Meski demikian, kehidupan rumah tangga Sayyidah Aisyah dan Nabi Muhammad juga mengalami gelombang persoalan. Tidak romantis terus-terusan dan berjalan tanpa masalah. Karena cemburu, hoaks, hingga persoalan ekonomi menjadi bumbu rumah tangga mereka berdua. 

Sayyidah Aisyah menegaskan bahwa dirinya tidak pernah cemburu dengan istri-istri Nabi yang lainnya, kecuali Sayyidah Khadijah. Karena meskipun Sayyidah Khadijah sudah tiada, Nabi Muhammad masih sering menyebutnya. Beliau juga selalu bersemangat ketika bertemu dengan sahabat atau benda yang pernah dikenakan Khadijah.

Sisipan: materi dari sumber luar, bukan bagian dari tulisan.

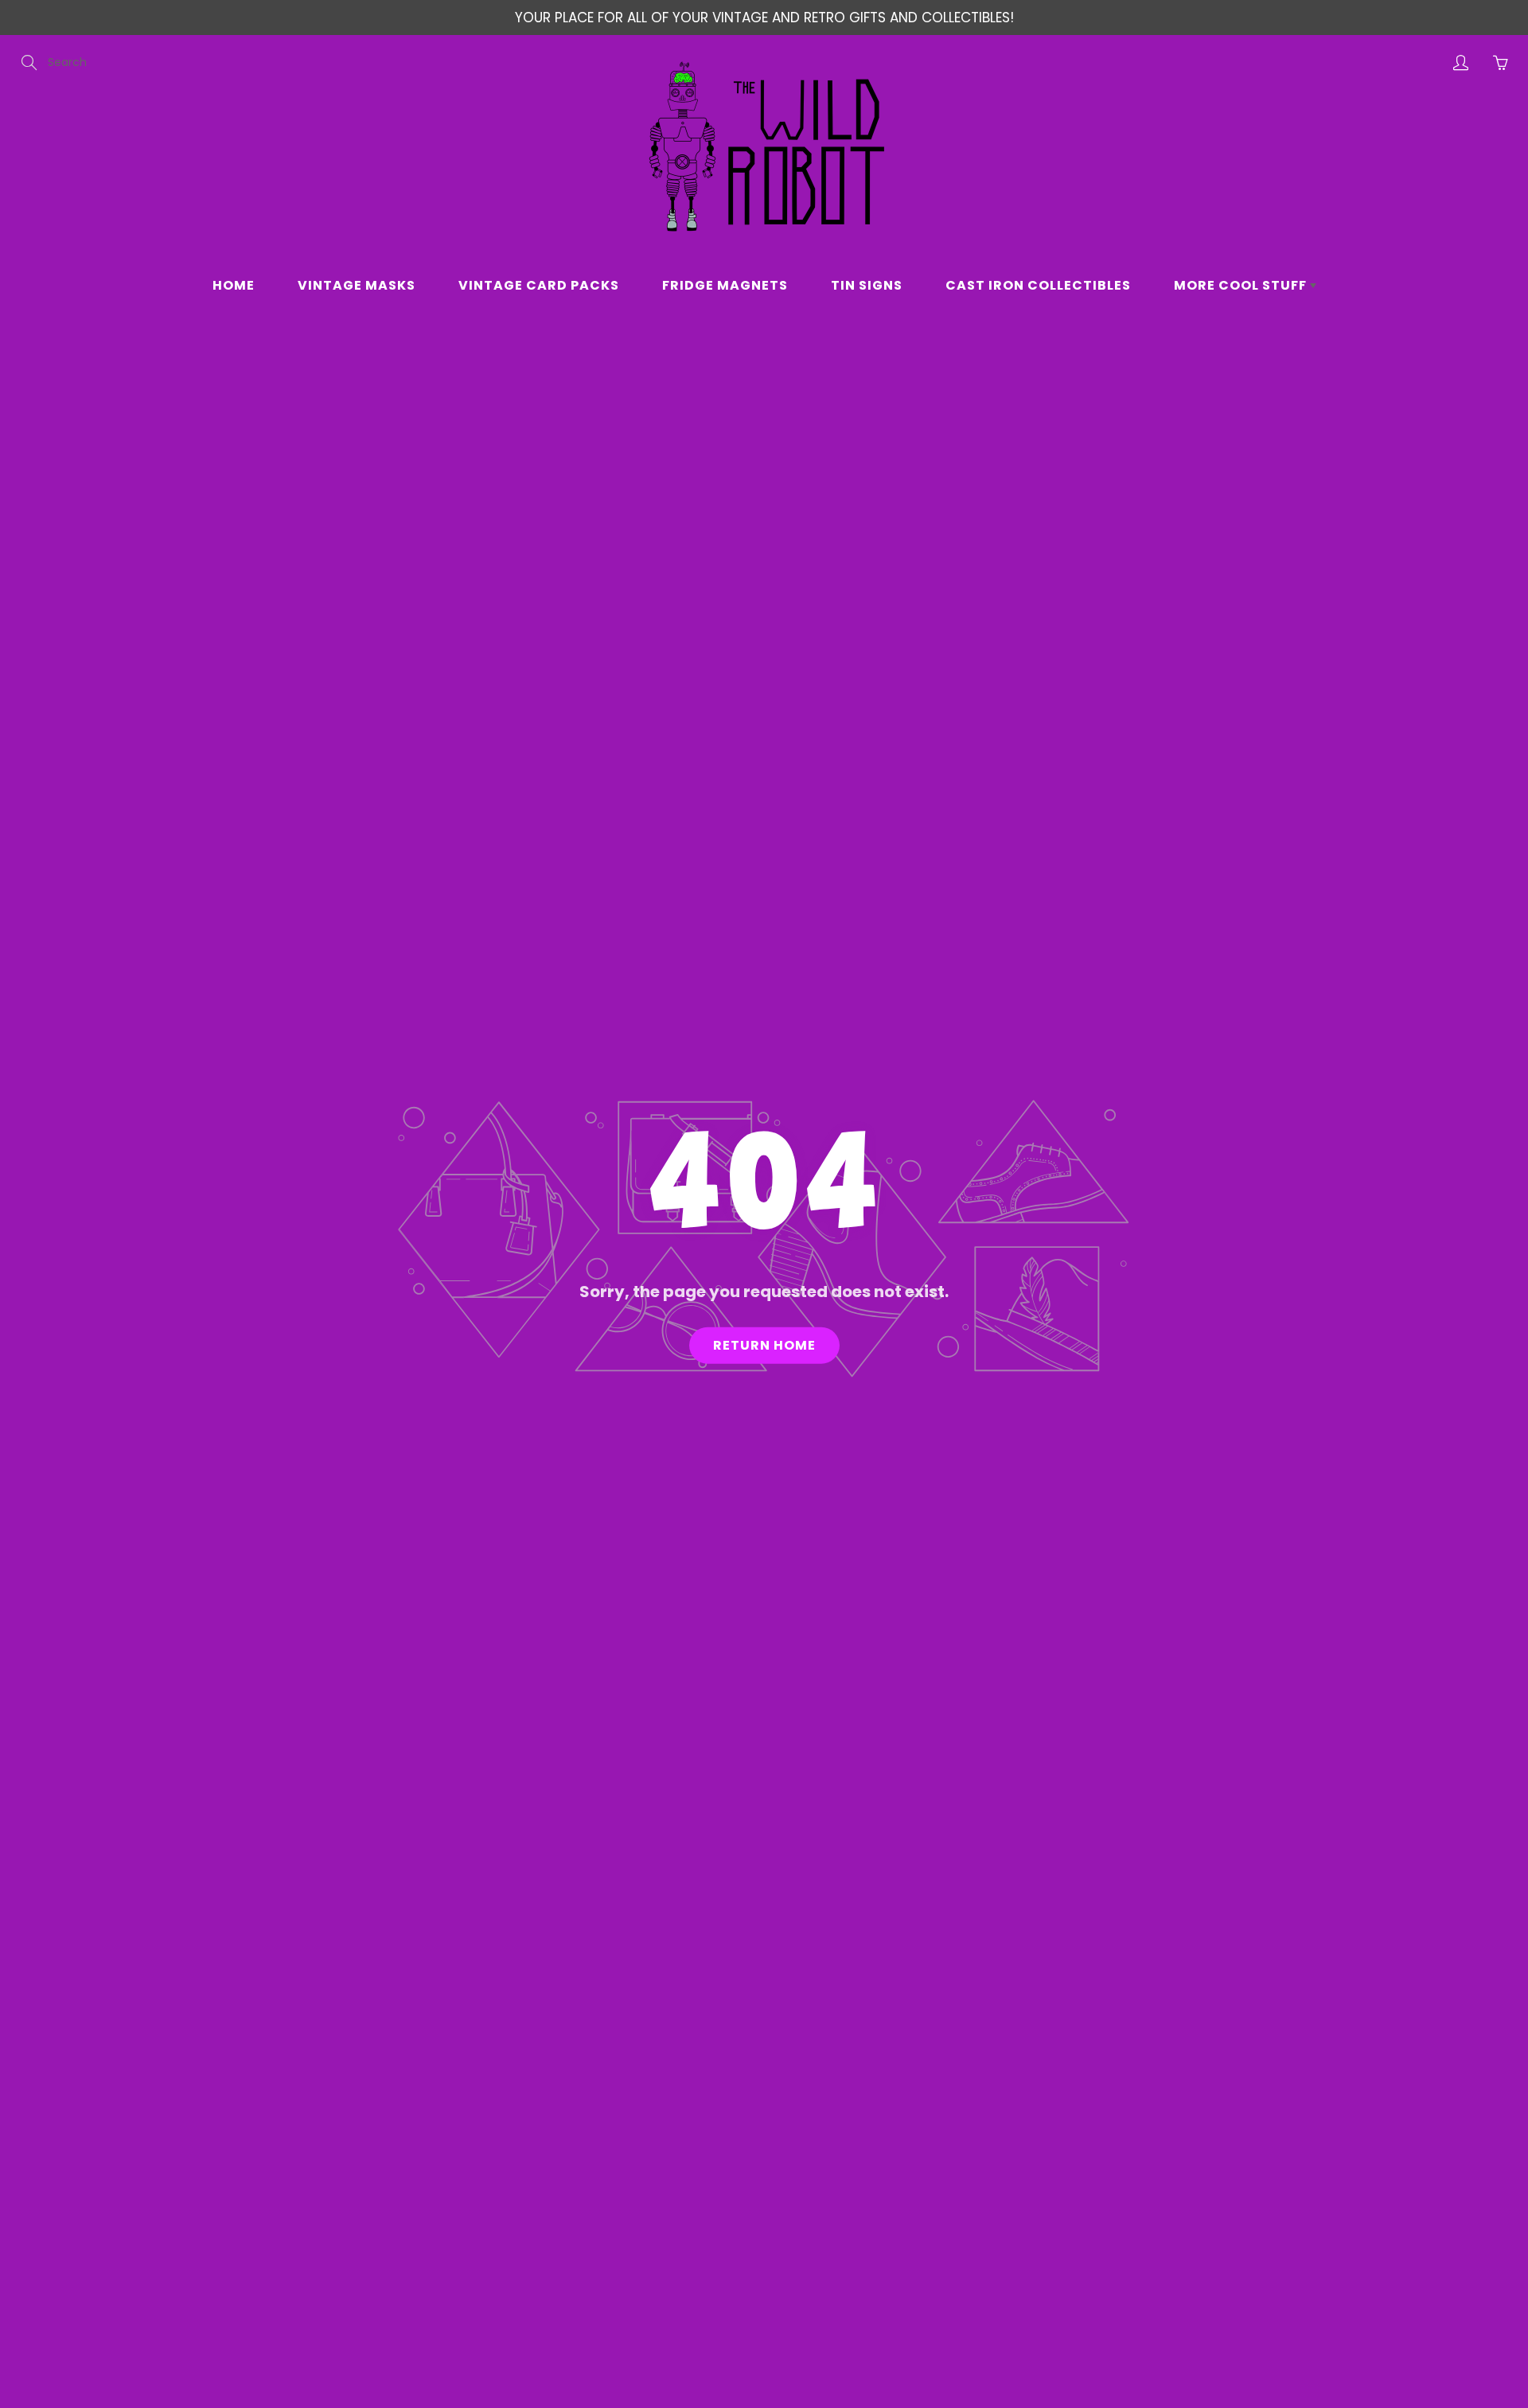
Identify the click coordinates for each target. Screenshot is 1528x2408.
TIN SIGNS (866, 285)
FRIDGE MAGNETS (725, 285)
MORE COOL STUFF (1242, 285)
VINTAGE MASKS (356, 285)
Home (233, 285)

Di sisi lain, Sayyidah Aisyah menjadi sumber kecemburuan bagi istri-istri Nabi yang lainnya. Bagaimana tidak, para sahabat sering kali memberi Nabi hadiah ketika beliau berada di rumah Aisyah. Sementara ketika di rumah istrinya yang lain, tidak. Atas hal itu, Ummu Salamah—yang mewakili ummul mukminin lainnya—mengadu kepada Nabi. Ia minta kepada Nabi agar memerintahkan orang-orang tidak hanya memberi hadiah ketika beliau berada di rumah Aisyah saja, tetapi juga ketika di rumah istrinya yang lain. 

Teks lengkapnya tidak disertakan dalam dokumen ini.